I will wait to hear back on what to do next, or if you have questions/need other information. Thanks again.


----------



## cowoverthemoon

Thanks for your suggestion. I thought about trying this!


----------



## TerryNet

The signal is too weak for a reliable connection, and the signal history graph shows a serious problem with the wireless driver or adapter or the router.

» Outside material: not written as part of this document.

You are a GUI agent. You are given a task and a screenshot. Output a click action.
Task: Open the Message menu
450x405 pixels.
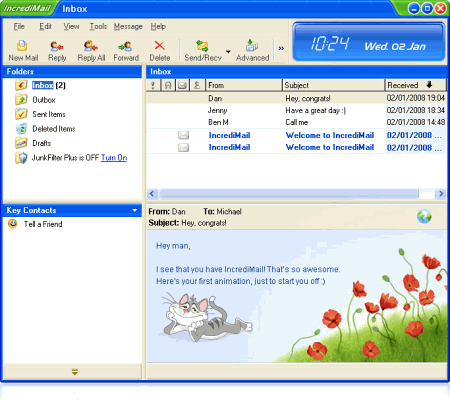pyautogui.click(x=128, y=26)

Having no experience with that adapter I'd first try the latest driver from Dell's web site. If that doesn't help then try the Windows 7 one that Dave advises.


----------



## cowoverthemoon

*Thanks again. Three questions:
*

I am unsure which driver(s) to download. Attached is a screen print of what Dell recommends for 8.1. Any suggestions for which to download--or all? Or should I ask Dave?
When you say adapter are you referring to internal hardware?
The router is the wireless router I use--a peripheral I use for all my computers--correct? If so, this can't be the problem as the other computers have wireless connections that are just fine. Or are you referring to some sort of internal router-related component?
Will wait to hear back from you.


----------



## TerryNet

1. You want the Dell Wireless 1703 Driver (FYI the adapter "Dell Wireless 1703" is shown in the ipconfig /all and in the Xirrus screenshot).

2. In this case, yes.

3. Correct. And I agree that the problem is very unlikely to be the router in this case.


----------



## davehc

I cannot give any better advice. Try, as Terry says, the latest 1703 from the DEll site. If not, do as I suggested and try the Windows 7 driver.


----------



## cowoverthemoon

Downloaded the 8.1 driver for 1703; no help. Will try the Windows 7 driver next.


----------



## cowoverthemoon

As I stated in my last post the 8.1 driver for 1703 was no help; I was going to try downloading the Windows 7 driver when I noticed other networks were showing up with more bars than my own--see attached screen print. My network is 123456. Any idea what could possibly cause my neighbor's wireless networks to show up better than mine does? My laptop connects just fine to my network. I couldn't test the other networks (they are password protected), but I would assume I could connect as they are showing up and have many bars. Meanwhile my connection is even worse than before; I had three bars, now I am lucky if I get one. 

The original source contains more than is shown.